Кинетическая скульптура
Он давно обещал показать мне свою пластику. Все это обилие кувшинов и чайников, ваз и горшочков, миниатюрных лукавых гомункулов и исполненных мудрости Будд. И всяких разных статуэток. Одну я видел на молодежной выставке: симпатичная черепашка ползет по животику молодой восточной красотки. Это же керамика, - помнится, воскликнул я. Он так рассердился, что целую осень со мной не разговаривал. Но когда пошел снег, сам позвал меня в свою стылую мастерскую, угостил анисовой водкой и безвкусными крабами. О работах даже не обмолвился. Мы взяли по фонарику, нацепили кепки с жесткими козырьками и отправились к ближним развалинам чуть не в самом центре города. Там, уверял он, когда-то была аптека, еще за царским часом12. И верно: он обнаружил две бутылочки толстого зеленого стекла, одну с рельефной надписью: «Кавказские минеральные воды, 1911». Я выгреб половинку лазурного изразца с замысловатым орнаментом. Не зря старались! Мы выбрались из аптечного подвала, когда над городом нависала меланхоличная луна. Он показал мне желтый дом в стиле модерн, а потом и балкон, на котором стояла героиня Достоевского, приказав никому не разбалтывать, - я с готовностью поклялся. Мы пили из горла. На балкон выползла старуха и обрушила нам на головы порцию помоев. А мы лишь посмеялись.

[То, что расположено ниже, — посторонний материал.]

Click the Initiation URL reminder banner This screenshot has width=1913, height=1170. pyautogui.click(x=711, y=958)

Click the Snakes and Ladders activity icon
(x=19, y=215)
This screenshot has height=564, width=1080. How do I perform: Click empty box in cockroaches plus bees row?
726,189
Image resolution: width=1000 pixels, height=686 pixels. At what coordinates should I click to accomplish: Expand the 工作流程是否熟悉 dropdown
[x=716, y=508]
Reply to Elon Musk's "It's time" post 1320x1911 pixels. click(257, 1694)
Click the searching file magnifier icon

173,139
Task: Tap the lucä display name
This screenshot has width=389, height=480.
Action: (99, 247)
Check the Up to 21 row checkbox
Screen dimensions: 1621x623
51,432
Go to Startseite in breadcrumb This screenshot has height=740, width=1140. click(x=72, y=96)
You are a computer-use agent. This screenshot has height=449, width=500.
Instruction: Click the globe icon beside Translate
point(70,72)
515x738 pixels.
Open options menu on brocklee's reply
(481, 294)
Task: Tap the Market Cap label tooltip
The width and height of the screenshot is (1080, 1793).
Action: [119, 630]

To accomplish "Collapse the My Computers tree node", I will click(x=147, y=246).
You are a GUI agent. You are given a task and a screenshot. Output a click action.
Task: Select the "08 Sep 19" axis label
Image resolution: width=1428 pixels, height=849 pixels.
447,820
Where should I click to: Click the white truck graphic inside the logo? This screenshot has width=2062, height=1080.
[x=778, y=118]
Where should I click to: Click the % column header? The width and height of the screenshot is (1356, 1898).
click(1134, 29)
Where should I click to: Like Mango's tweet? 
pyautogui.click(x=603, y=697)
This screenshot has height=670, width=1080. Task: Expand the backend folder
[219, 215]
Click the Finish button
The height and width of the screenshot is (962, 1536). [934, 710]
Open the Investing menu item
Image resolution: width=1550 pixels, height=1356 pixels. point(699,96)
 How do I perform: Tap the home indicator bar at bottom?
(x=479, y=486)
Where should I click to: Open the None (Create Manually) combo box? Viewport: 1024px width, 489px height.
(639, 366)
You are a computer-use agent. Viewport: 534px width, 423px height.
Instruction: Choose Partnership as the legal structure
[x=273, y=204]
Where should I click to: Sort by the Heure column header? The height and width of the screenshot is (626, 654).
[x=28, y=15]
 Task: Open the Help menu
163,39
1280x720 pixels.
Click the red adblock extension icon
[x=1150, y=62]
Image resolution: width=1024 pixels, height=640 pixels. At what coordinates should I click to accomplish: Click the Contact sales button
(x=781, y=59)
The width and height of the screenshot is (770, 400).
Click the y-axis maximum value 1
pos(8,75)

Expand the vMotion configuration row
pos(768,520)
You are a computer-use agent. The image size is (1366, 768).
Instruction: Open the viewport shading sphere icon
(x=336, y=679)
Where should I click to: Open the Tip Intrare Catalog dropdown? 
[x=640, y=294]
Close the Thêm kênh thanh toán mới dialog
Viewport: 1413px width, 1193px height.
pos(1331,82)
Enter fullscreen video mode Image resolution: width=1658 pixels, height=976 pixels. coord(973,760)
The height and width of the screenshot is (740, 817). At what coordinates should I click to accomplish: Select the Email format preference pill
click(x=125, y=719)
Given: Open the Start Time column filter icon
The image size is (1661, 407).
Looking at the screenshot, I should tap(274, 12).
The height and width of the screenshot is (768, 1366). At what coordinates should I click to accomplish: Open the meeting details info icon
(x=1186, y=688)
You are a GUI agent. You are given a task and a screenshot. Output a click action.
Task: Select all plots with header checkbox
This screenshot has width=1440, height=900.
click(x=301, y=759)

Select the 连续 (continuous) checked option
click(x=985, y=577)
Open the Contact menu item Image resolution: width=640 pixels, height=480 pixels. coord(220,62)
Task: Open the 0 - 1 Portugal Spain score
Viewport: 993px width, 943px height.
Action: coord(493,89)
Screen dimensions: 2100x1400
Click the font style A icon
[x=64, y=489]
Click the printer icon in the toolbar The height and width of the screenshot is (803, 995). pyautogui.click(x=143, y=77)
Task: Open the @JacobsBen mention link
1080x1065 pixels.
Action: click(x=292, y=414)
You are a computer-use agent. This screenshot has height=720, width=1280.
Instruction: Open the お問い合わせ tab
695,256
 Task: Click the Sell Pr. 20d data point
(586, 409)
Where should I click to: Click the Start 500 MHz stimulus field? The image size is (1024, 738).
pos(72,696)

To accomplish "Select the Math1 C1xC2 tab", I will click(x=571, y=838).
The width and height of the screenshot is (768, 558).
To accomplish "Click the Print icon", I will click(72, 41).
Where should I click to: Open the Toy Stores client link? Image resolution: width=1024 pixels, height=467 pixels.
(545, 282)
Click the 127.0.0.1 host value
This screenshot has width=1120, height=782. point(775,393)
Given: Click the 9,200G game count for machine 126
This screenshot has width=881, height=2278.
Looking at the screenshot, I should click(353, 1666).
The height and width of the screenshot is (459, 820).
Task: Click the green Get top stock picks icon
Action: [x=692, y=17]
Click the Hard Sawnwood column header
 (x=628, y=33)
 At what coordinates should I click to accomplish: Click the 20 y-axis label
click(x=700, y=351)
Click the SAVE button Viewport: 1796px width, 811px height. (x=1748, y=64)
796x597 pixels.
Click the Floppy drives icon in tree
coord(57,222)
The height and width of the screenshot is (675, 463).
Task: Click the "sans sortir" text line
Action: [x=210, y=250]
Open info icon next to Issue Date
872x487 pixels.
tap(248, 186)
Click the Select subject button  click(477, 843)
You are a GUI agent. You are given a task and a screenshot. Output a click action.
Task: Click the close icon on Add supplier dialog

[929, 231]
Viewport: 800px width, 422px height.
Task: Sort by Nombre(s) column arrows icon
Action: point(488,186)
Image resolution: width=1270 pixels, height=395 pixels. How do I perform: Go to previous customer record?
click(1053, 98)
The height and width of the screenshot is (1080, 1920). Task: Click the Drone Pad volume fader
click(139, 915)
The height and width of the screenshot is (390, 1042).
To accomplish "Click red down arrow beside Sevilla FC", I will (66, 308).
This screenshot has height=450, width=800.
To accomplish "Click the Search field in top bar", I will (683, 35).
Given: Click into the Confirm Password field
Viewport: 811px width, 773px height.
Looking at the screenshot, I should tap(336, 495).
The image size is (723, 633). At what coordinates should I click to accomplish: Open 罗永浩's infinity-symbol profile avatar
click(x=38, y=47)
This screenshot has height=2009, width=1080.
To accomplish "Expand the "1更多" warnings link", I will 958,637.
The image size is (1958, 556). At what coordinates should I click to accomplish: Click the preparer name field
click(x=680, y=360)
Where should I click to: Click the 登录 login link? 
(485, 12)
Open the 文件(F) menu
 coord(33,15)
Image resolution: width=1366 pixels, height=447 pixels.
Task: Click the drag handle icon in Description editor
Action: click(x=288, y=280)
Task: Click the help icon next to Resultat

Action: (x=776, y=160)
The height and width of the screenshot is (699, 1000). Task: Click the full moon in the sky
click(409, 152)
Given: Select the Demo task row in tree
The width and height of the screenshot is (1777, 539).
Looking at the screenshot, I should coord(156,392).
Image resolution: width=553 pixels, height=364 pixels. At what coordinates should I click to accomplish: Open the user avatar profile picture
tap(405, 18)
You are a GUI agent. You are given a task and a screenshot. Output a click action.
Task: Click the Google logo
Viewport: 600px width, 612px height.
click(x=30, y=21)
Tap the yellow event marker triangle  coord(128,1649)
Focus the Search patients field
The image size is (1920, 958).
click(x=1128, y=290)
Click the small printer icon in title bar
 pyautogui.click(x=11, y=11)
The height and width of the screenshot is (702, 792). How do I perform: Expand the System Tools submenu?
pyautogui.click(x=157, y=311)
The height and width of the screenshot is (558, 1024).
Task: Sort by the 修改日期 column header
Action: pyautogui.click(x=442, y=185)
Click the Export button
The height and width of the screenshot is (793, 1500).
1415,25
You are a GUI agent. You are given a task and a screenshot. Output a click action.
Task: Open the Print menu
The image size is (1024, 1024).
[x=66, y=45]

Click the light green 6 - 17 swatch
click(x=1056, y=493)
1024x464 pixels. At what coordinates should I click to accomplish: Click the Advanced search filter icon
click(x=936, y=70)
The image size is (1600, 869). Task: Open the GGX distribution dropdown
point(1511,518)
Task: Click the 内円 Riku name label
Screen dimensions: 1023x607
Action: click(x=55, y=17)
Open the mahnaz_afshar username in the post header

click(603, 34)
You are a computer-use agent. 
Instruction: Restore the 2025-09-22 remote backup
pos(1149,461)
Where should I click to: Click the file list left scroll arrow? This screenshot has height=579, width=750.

Я встречал его чуть не каждый день, потом надолго терял из поля зрения. В его глазах таилось нечто меня пугавшее. Определенно, я его избегал. Теперь-то я знаю, что таилось в его глазах: фантазия и талант безумца. Поэтому ему было трудно ужиться с другими художниками - порой ленивыми, порой болтливыми и пустыми, по-моему, в те времена их было гораздо больше. Жил он мучительно, много выпивал, еще больше работал. Его глаза горели, изо рта исторгалось пламя — он искал не только зеленые бутылки с рельефными надписями, он искал новых форм. Новых форм, — говаривал я, - искали уже египтяне и греки, но он только морщился или отмахивался.
Иногда он заглядывал ко мне в редакцию, где я заведовал отделом эстетики: этакий завотделом в стоптанных ботинках и с вечно заложенным носом. Отдел, однако, так назывался, чем я виноват? Босой, он присаживался на корточки на зеленом линолеуме редакционного пола и громко зачитывал свой великолепный рифмованный бред о шелковистых с мраморным отблеском девушках, о спаривающихся мотыльках и мыслящем студне. Иногда он разражался рыданиями, иногда нет. Возможно, было в этом нечто от позы: как-никак он являлся босиком, в одном лишь вывернутом наизнанку нагольном тулупе. Однажды нас застигла заведующая редакцией: он как раз читал небольшую поэму о друзьях-привидениях. Заведующая остановилась как вкопанная, затем, заливаясь краской, бочком, то есть наискосок, удалилась. Он даже не заметил ее. Позже я пояснил начальнице, что его папа - второй человек в Комитете по делам печати. Она лишь покачала головой, но ничего не сказала.